"Die menschlichste Musik"
Joëlle Léandre im Kunstmuseum
TEXT: Heinrich Brinkmöller-Becker | FOTO: Heinrich Brinkmöller-Becker
Ein Highlight der improvisierten Musik konnte man in dem für diese Gattung eher ungewöhnlich gut besuchten Kunstmuseum Bochum erleben: Die Französin Joëlle Léandre am Kontrabass gab sich die Ehre, im Rahmen des Netzwerkes ‚Soundtrips NRW’ in sechs Städten mit unterschiedlichen Besetzungen zu musizieren.
Am 1.3.13 war sie in Bochum mit Gunda Gottschalk an der Violine und mit Martin Blume am Schlagzeug zu hören. Zu erleben war die vielseitige Grande Dame der improvisierten und der Neuen Musik am Kontrabass zunächst mit zwei Solo-Stücken. Bereits hier konnten die Zuhörer eine gut gelaunte und hoch energetische Musikerin erleben, die die Klangdimensionen der vier Saiten und ihres voluminösen Instruments facettenreich nutzte. Ihre Stimme als „fünfte Saite“ kommentierte ihr Spiel und erweiterte die Klangwirkung. Das anschließende Spiel des Trios demonstrierte höchst hörenswert das, was improvisierte Musik im Wesentlichen bedeutet: allmähliches Finden zu einer Kommunikation durch Ansätze von Rhythmik, Läufen und Klängen, die nicht einer nach bekannten Mustern verlaufenden perfekten Musik oder einem Schönklang verpflichtet sind.
Der offene und spontane Prozess steht im Vordergrund, das Traktieren der beiden Saiteninstrumente als Klangkörper und als Perkussionsinstrument. Joëlle Léandre und Gunda Gottschalk setzen beide ihre Stimme ein. Zu hören sind Laute, sprachloses Stammeln bis hin zu erkennbarer Sprache, die die Idee und das Anliegen der improvisierten Musik benennt: „résistance“ und „se décrocher“, Widerstand und sich freimachen, Widerstand gegen das Konventionelle, Perfekte, sich freimachen von Zwängen und vorgegebenen Mustern – in der Musik, in der Kunst und im Leben. Dies gelingt dem Trio auf höchstem Niveau.

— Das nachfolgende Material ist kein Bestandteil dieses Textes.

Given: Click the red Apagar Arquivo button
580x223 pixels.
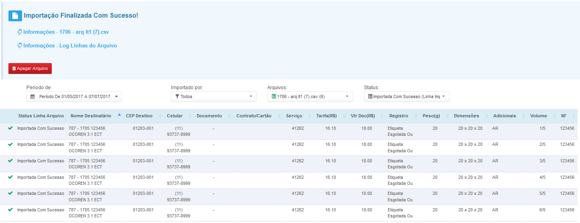Looking at the screenshot, I should (x=30, y=69).
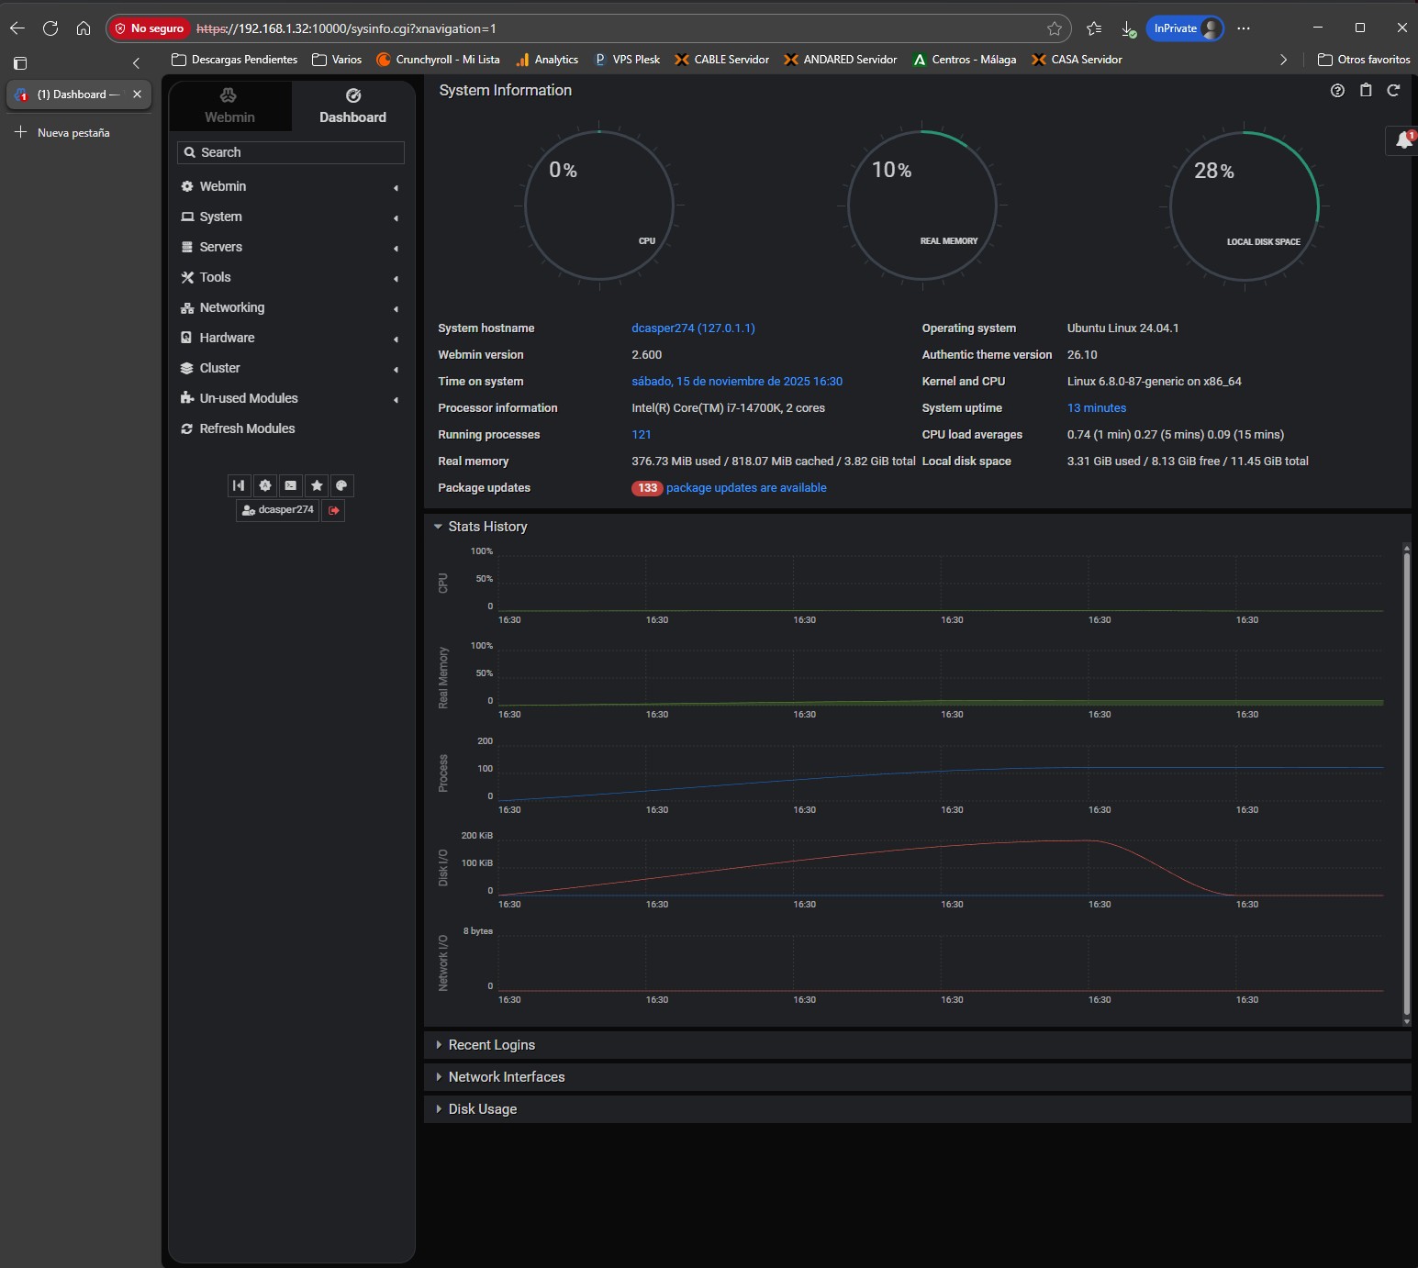The image size is (1418, 1268).
Task: Collapse the Stats History section
Action: click(x=487, y=527)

Die klassische Ausbildung und der Umgang mit Neuer Musik der drei Musiker sind deutlich in vielen Passagen ihrer Musiksprache hörbar. Dem Klischee, improvisierte Musik sei „schräg“, nur schwer rezipierbar und überstrapazierte das Hörorgan, wird das Trio nicht gerecht. Im Gegenteil, sein filigranes Zusammenspiel zieht den Zuhörer – wie von einigen Besuchern bestätigt - in einen geradezu meditativen Bann.
Zur gelungenen Gesamtwirkung trägt sicherlich auch die Persönlichkeit von Joëlle Léandre bei. Die 62-Jährige zeigt eine unglaubliche Energie, ihr Witz und Humor in ihrem Spiel und in ihrer Kommunikation mit den Mit-Spielern, aber auch in Sprache, Mimik und Gestik springen auf das Publikum über. Wie sie im Interview betont, habe sie sich ganz bewusst für die improvisierte Musik entschieden, weil diese für sie die „menschlichste Musik“ sei. Das Konzert lässt gut nachvollziehen, was sie damit meint.
Erleben kann man solche Hörabenteuer in NRW häufiger. Das Netzwerk ‚Soundtrips NRW’ gibt Musikern dank der Unterstützung durch das Kultursekretariat NRW in jeweils wechselnden Besetzungen an mittlerweile neun Standorten Gelegenheit dazu. Die Konzertreihen unterstützen die Vernetzung der Musiker der freien Szene untereinander im Land und mit internationalen Größen. Die Kleinode von improvisierter Musik sind für uns Publikum eine absolute Bereicherung. Mehr davon!